Children’s minister Ed Timpson has told the authority he intends to impose a “statutory direction” on the authority – a higher level of intervention than an ‘improvement notice’ which is usually issued to councils rated ‘inadequate’ by the watchdog.
Such a direction would require the council to keep close tabs on the performance of Impower, the consultancy firm contracted to be its “improvement partner”. The extra scrutiny could allow the government to intervene more directly if there was evidence that the partnership could fail to lift the services out of Ofsted’s ‘inadequate’ category in the long term.
The statutory intervention strategy will be a crucial test to the public-private partnership approach to children’s services.
A Department for Education spokeswoman said Mr Timpson had written to Sandwell leader Darren Cooper (Lab) to say he was “minded to issue a statutory direction.”
She said: “Any failure in children’s services is very serious. We are working with Sandwell to make sure their plans for improvement are robust and undertaken as a priority, and expect to see rapid improvement.”
It comes just weeks after the government prepared to implement its own improvement model in Doncaster MBC.
Under this model, Doncaster will cede its legal responsibility for children’s services to an independent trust. As LGC reported last month, the approach could also be applied Birmingham City Council. However, there is no suggestion at this stage that the department would impose this model on Sandwell.

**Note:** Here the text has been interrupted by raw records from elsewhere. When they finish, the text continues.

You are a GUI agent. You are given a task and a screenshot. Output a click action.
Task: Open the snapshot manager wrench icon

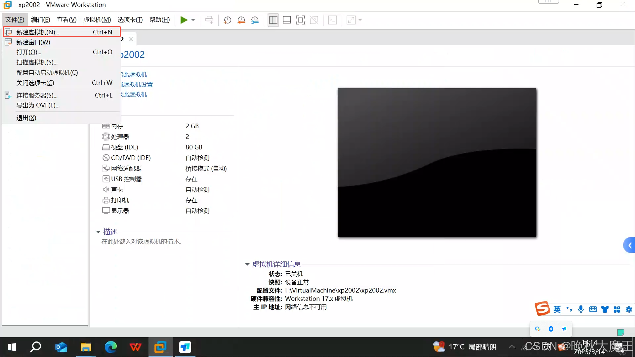point(255,20)
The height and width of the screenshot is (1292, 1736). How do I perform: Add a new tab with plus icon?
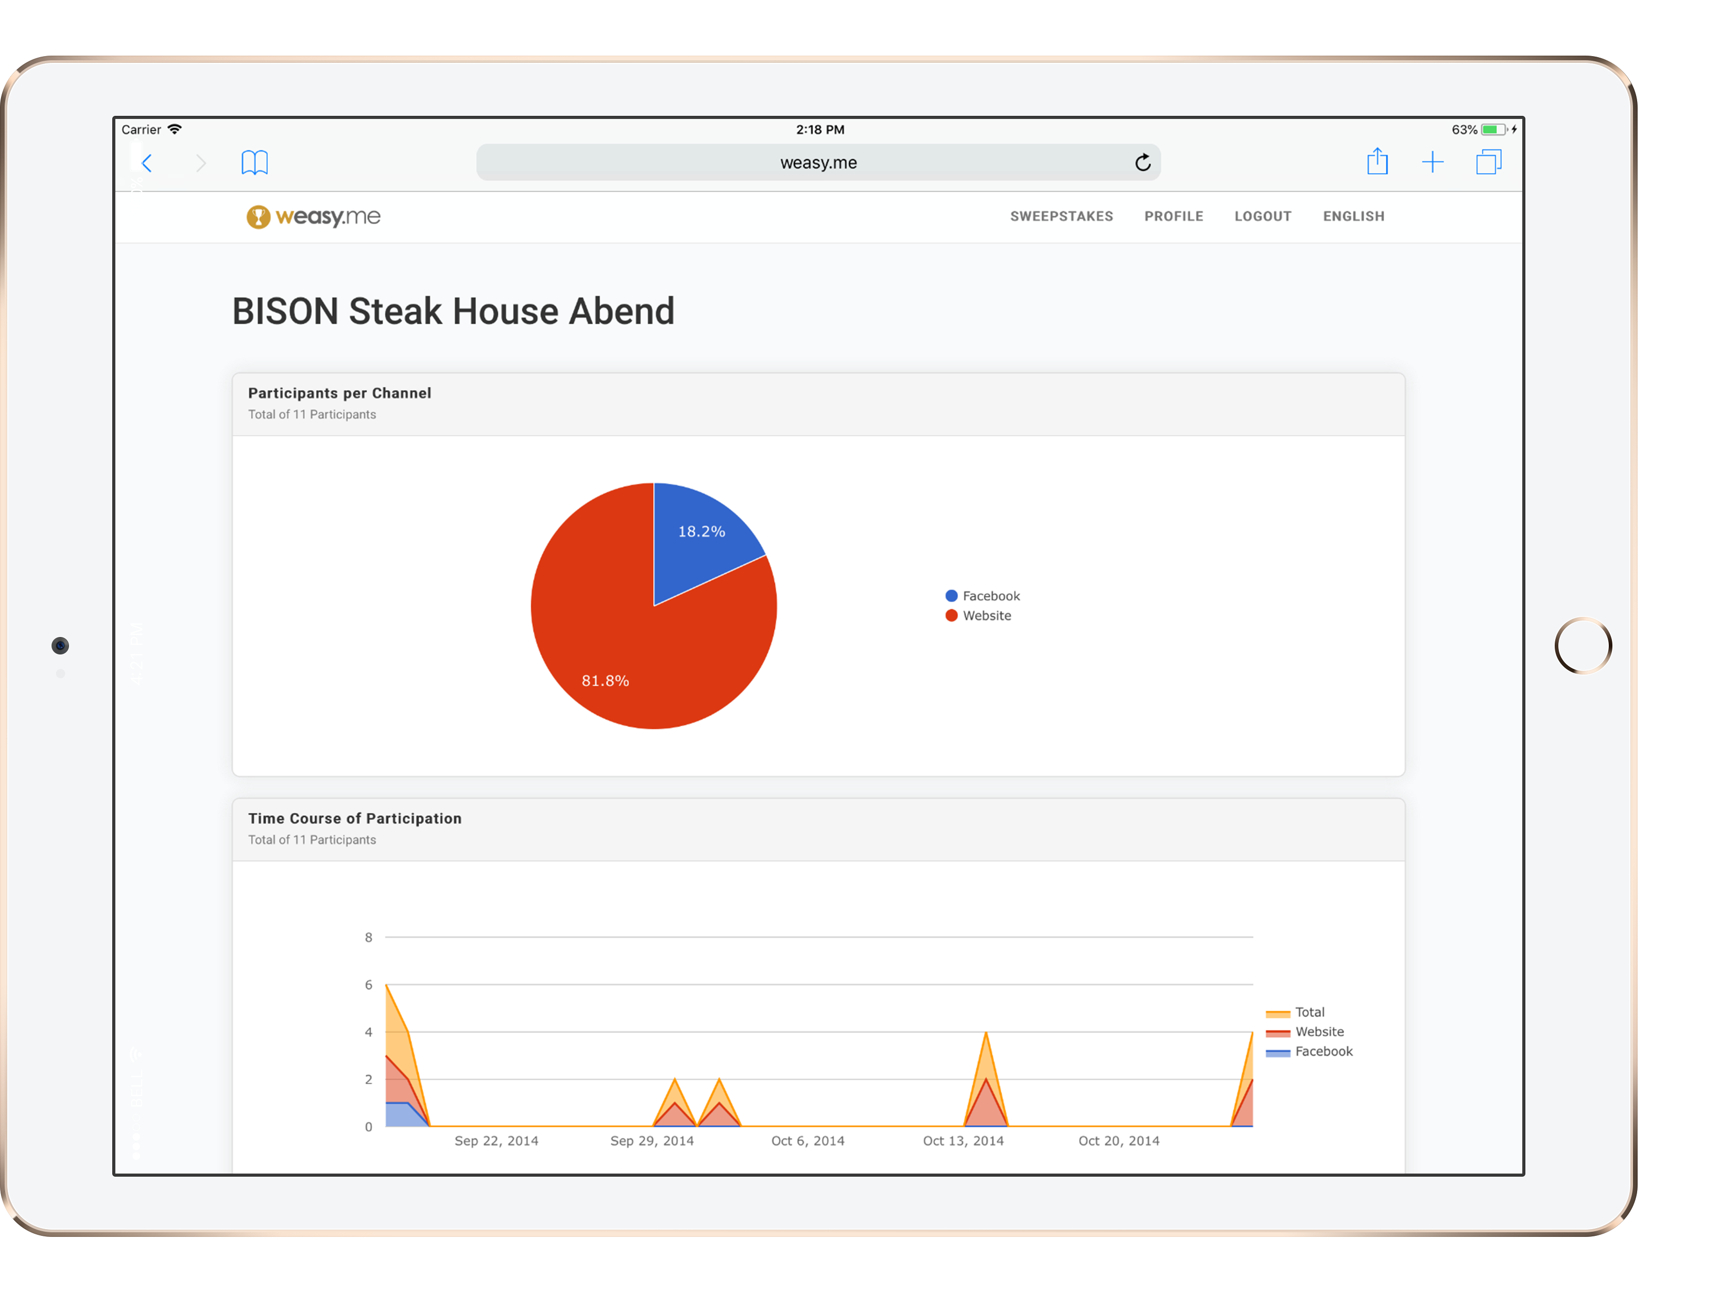(1433, 162)
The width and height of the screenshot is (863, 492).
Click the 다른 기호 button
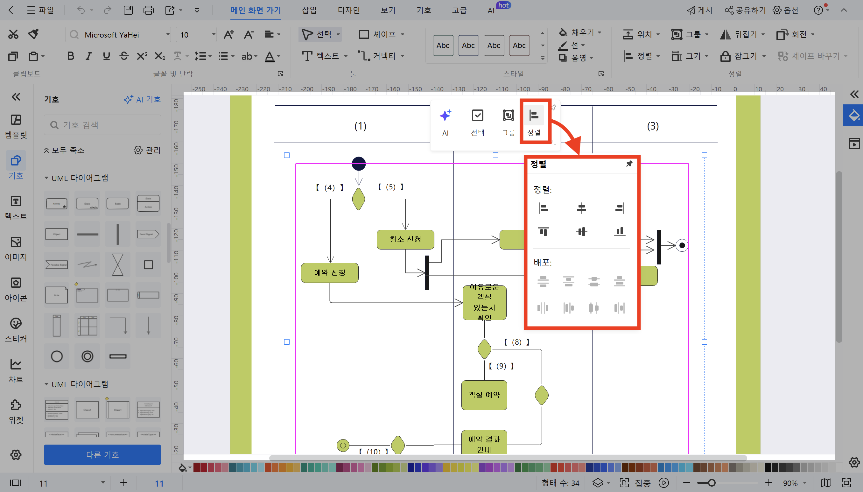pos(102,454)
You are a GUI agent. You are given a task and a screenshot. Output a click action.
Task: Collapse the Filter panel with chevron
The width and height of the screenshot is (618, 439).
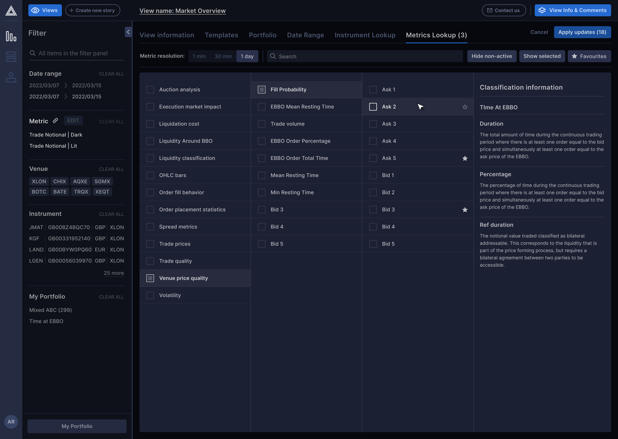[128, 32]
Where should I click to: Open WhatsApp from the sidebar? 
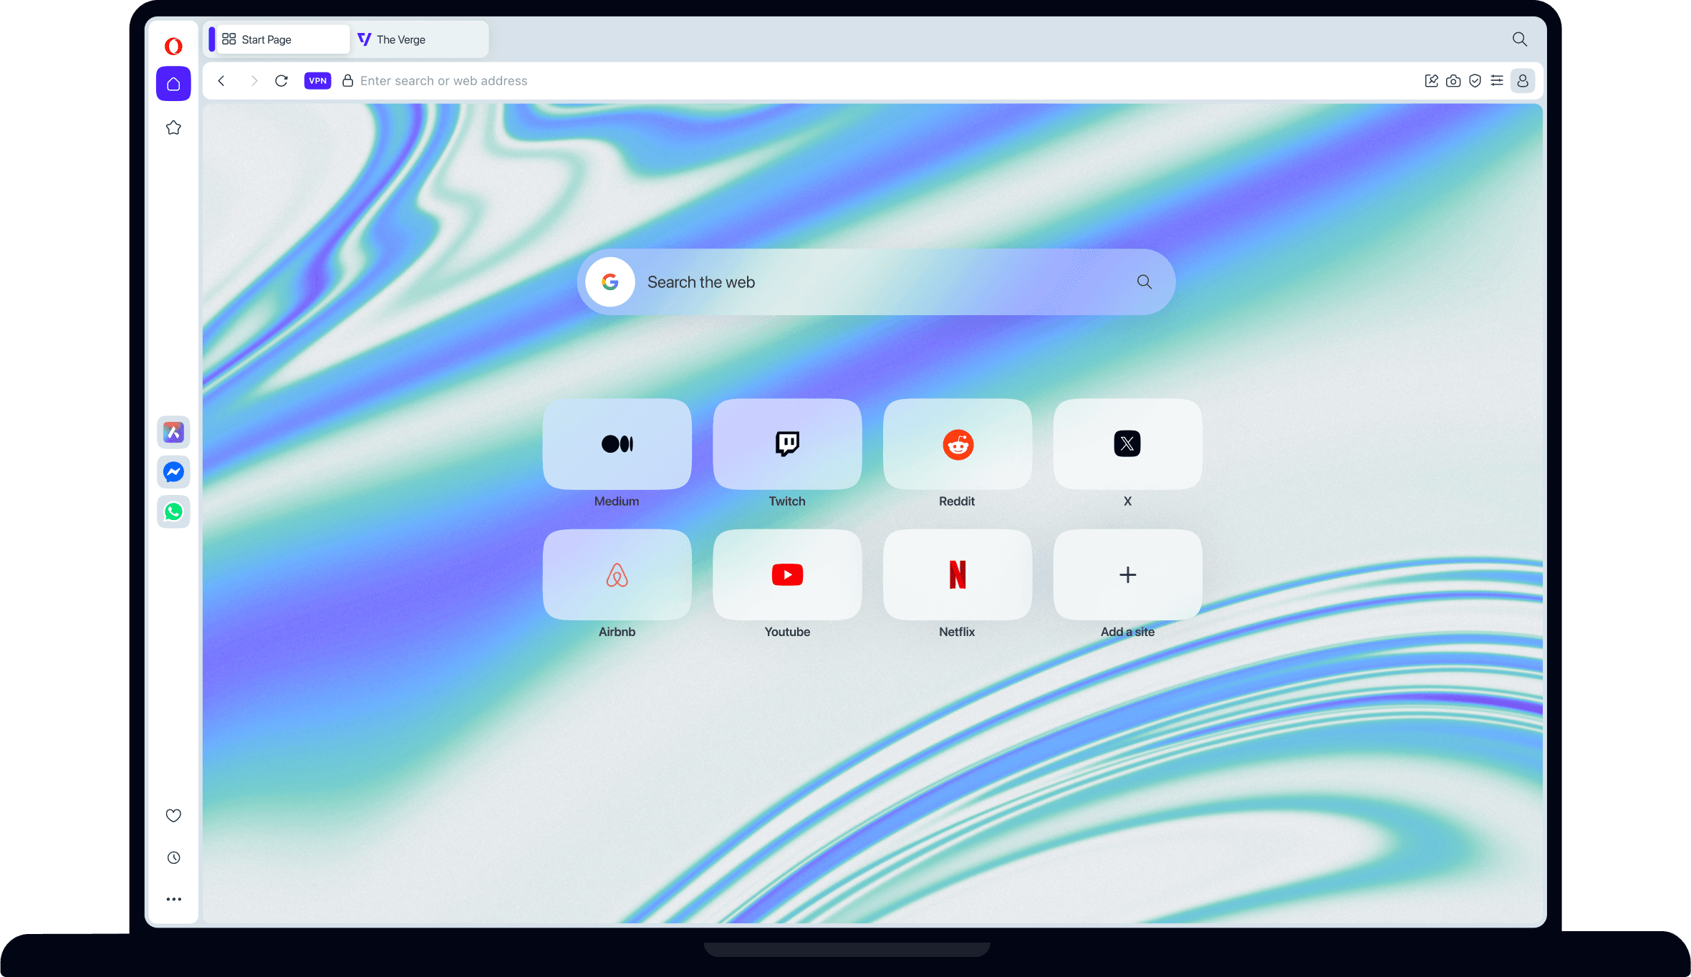pyautogui.click(x=173, y=511)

Details of the DfE’s strategy for Sandwell emerged after an Ofsted report published last week rated its services for looked-after children as inadequate. The council has made a formal complaint to the watchdog, claiming the judgement “misrepresents” its situation.
The inadequate rating followed the publication of a similarly critical report in April, which found Sandwell was inadequate at child protection. This finding led the council’s then service director for children and families, Helen Smith, to resign.
LGC understands that the latest Ofsted ruling came as a surprise to officials and councillors in Sandwell because inspectors had told the authority at the time of their visit that they were planning to rate its services as ‘adequate’.
The judgement appears to have been later downgraded as part of a moderation process by the watchdog.
This month’s report said “too many children and young people” were not receiving adequate services, blaming this on “a combination of some critical service failures and poor practice.”
However, it also said there were signs of improvement. “The council is in the early stages of implementing a revised and reinvigorated improvement plan which is beginning to show some evidence of improved practice,” it added.
One senior observer, who asked not to be named, told LGC: “With what’s going on in Doncaster, it seems that there is an atmosphere in which sterner measures are seen as necessary.
“I think the Department for Education is sending a signal to councils that have been bumping along the bottom and have had improvement notices for years that this is no longer acceptable. It wants to see the services being improved by such a huge margin that it becomes clear that Sandwell has put the past behind it.”
Sandwell MBC has faced difficulties with its children’s services since 2010 when it was issued with an improvement notice after Ofsted found its safeguarding and looked-after children’s services were inadequate.
Sandwell’s chief executive Jan Britton said in a statement: “The council’s improvement partnership with Impower is making good progress. This was always going to be a long turn-around. That’s why the partnership contract is two-and-a-half years long - we are eight months into our joint programme”.